ADM Prediction (Made Before Running Models)
Predicted winner: Hybrid. KDM provides a physiologically grounded prior using published normative aging curves. ML alone must learn these from scratch with only 1,907 samples — it will overfit. But KDM assumes linear biomarker-age relationships and ignores interactions. The hybrid uses KDM’s estimate as a strong prior, then learns residual nonlinearities.
Expected: KDM > ML alone (insufficient data); Hybrid > KDM (residual nonlinearities). Actual: KDM r=0.527, ML r=0.478, Hybrid r=0.631. Prediction confirmed.
Three grouped bar clusters showing Pearson r for KDM (domain), ML, and Hybrid across forward split-half, reverse split-half, and self-rated health correlation. Hybrid wins the forward validation that matters most for clinical use. ML wins on reverse (predicting biomarkers from outcomes) and self-rated health.
Three individuals illustrate the range of biological aging. The “healthy ager” (chrono 56, bio 47.5) shows how good biomarkers translate to younger biological age. The “accelerated ager” (chrono 45, bio 60.1) shows how elevated HbA1c and CRP can add 15 years of biological aging.
The KDM formula regresses each biomarker against chronological age to get slopes and residual standard deviations, then combines them using a weighted maximum-likelihood estimator. The result is a biological age estimate depending only on blood biomarkers.
Split-half validation splits the sample in two halves. KDM coefficients are trained on Half A, predictions made for Half B. Then we check: does the predicted biological age correlate with aging outcomes in Half B? This prevents the circular reasoning that inflated earlier studies (r=0.965 was just predicting chronological age).
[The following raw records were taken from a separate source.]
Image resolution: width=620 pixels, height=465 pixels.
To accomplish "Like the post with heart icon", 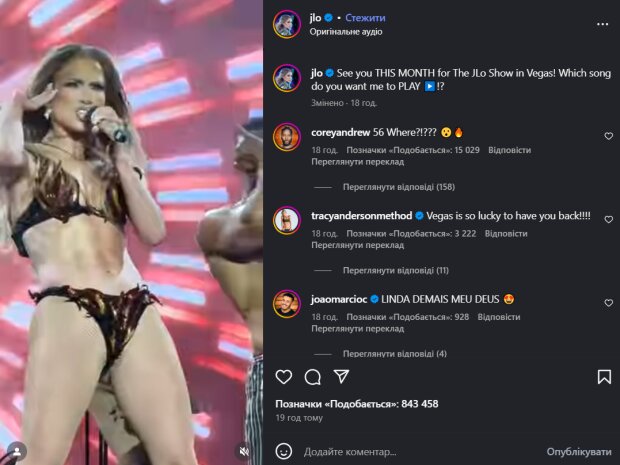I will pyautogui.click(x=284, y=377).
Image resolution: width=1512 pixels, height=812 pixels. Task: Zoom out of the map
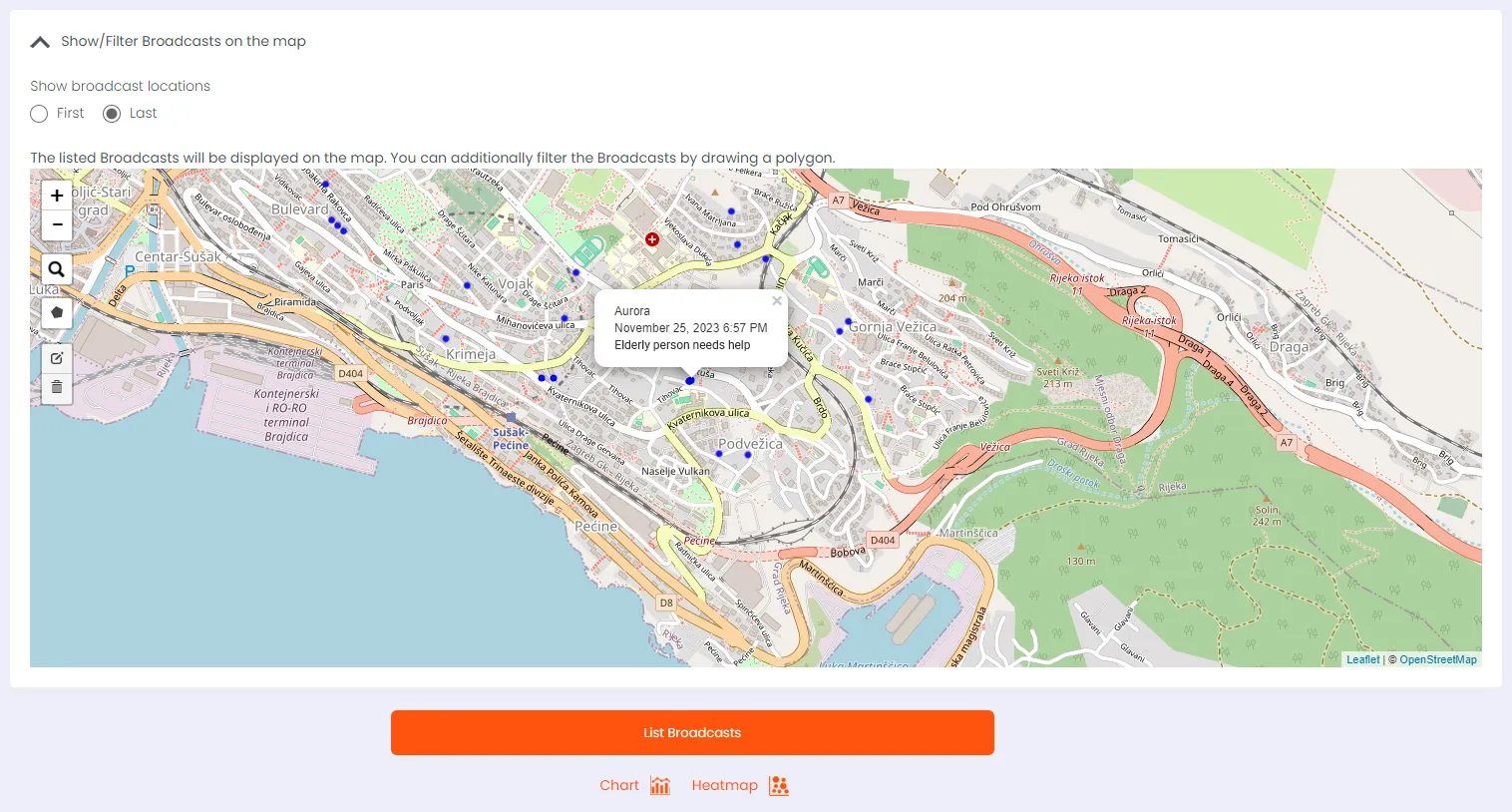(57, 225)
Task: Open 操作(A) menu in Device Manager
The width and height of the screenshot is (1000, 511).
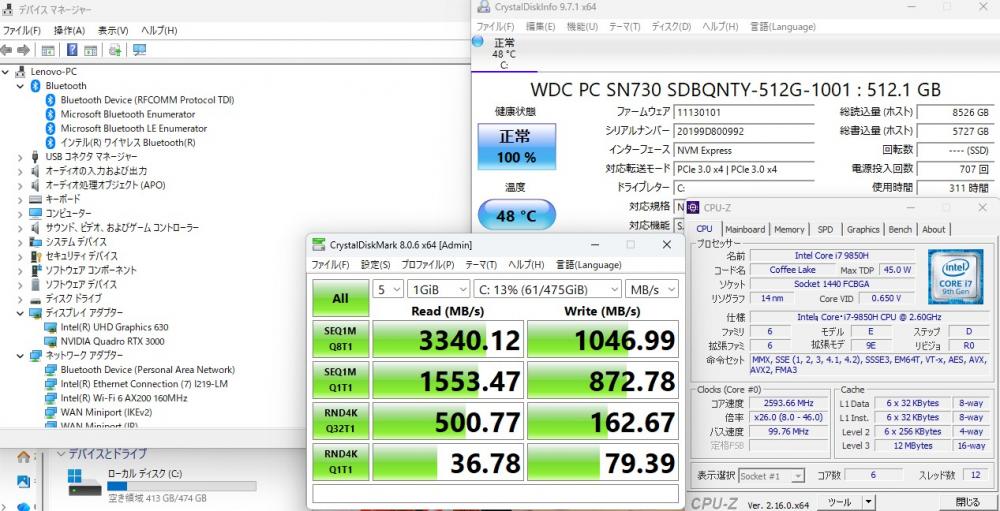Action: pyautogui.click(x=69, y=31)
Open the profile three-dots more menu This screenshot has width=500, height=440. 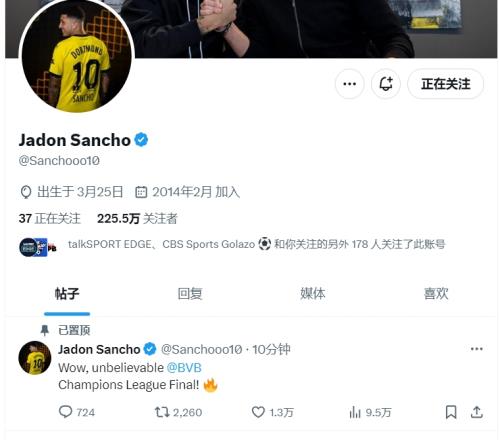(x=349, y=84)
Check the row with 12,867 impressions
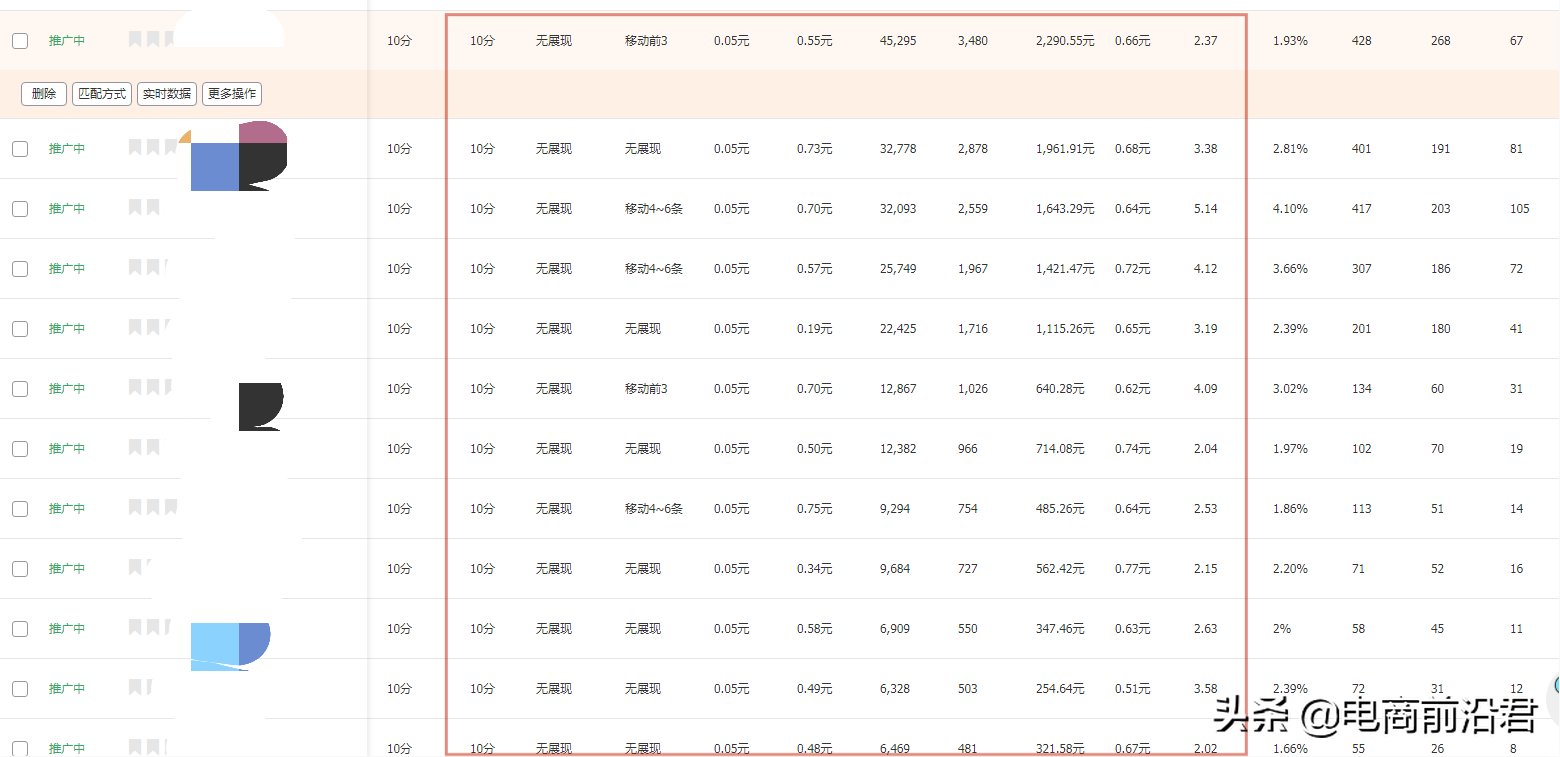The image size is (1560, 757). (x=20, y=389)
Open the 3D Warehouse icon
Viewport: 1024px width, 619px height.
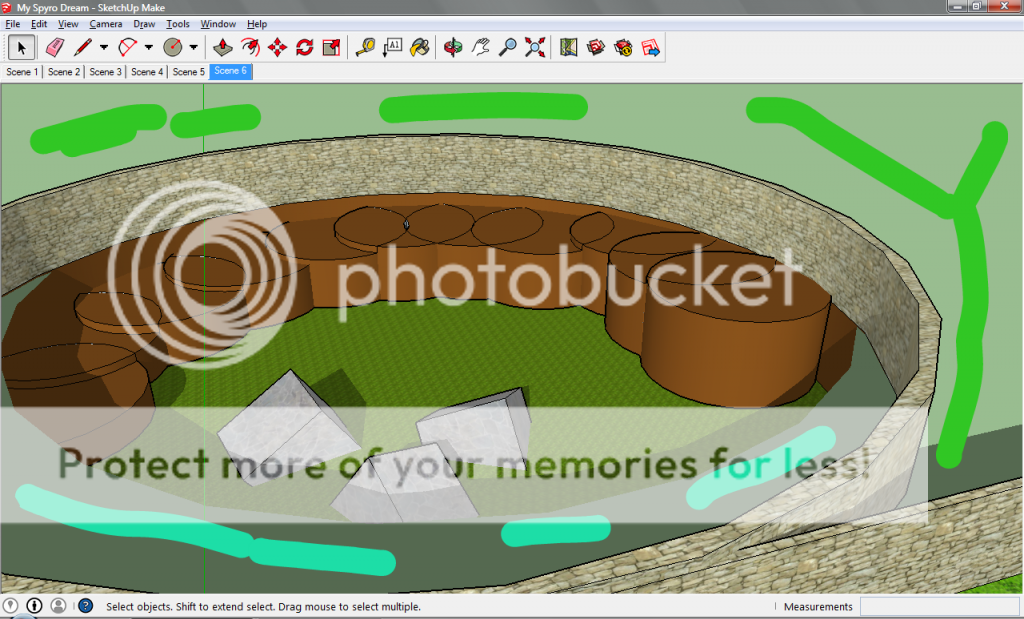[596, 47]
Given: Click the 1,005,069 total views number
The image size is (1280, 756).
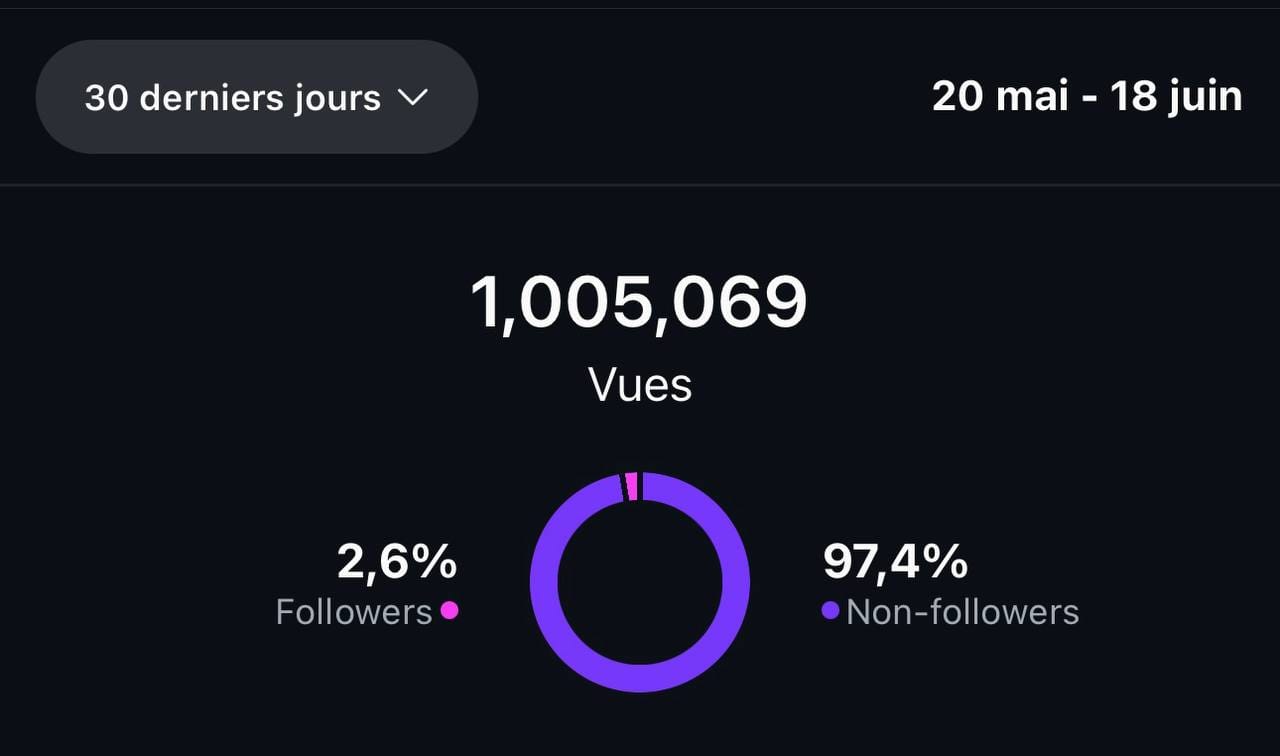Looking at the screenshot, I should pos(639,303).
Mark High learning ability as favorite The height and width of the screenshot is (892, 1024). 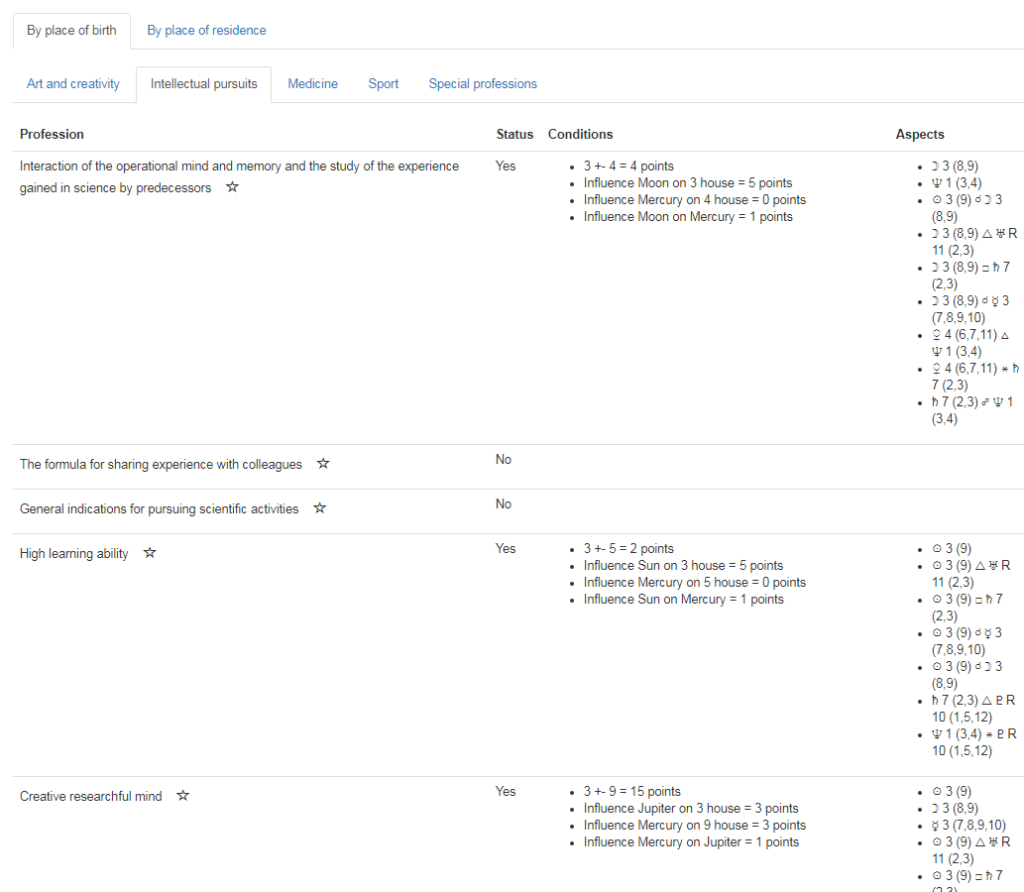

Self-rated health is fully external: people who rate their health as “Poor” should have higher biological age deltas than those who rate it “Excellent.” This provides independent confirmation.
ADM Insight
This investigation had to be rewritten. The original hybrid model achieved r=0.965 — suspiciously perfect. It was predicting risk factors from the biomarkers that define those risk factors. Split-half cross-validation breaks this circularity: train on blood labs, validate against clinical outcomes. The hybrid drops to r=0.631 — genuine biology, not tautology. And the star finding: KDM_Delta (the domain knowledge variable) is the #1 feature in the hybrid model, with 44% of total importance. Domain knowledge isn't replaced by ML. It's the backbone that ML extends.
Why does ML alone (r=0.478) underperform KDM (r=0.527)? With only 1,907 samples and 7 biomarkers, the neural network overfits to noise. KDM provides a physiologically grounded prior — it knows which biomarkers should increase or decrease with age and weights them by their biological reliability. The hybrid model succeeds because KDM constrains the search space while ML learns the residual patterns KDM misses. This is the ADM thesis in miniature: encode what physiology tells you, then let data handle the rest.
Small sample: N=1,907 from NHANES 2017-2018. This limits the ML model's ability to learn complex patterns and may explain why ML alone underperforms KDM. Larger cohorts (UK Biobank, N>500K) would likely narrow or reverse this gap.
Cross-sectional only: Biological age is estimated from a single snapshot. Longitudinal tracking (does higher bio-age predict faster decline?) would be a stronger validation than cross-sectional correlation.
Self-rated health as external validator: SRH is subjective and correlated with depression, socioeconomic status, and cultural factors. Stronger external validators would include mortality, disease onset, or functional decline — requiring longitudinal follow-up not available in NHANES.
Seven biomarkers only: KDM uses 7 blood biomarkers. Adding epigenetic clocks (DNA methylation), telomere length, or proteomics could substantially improve all three models.
No fairness analysis: Bio-age estimation may perform differently across racial/ethnic groups, sexes, and socioeconomic strata. Subgroup validation not yet performed.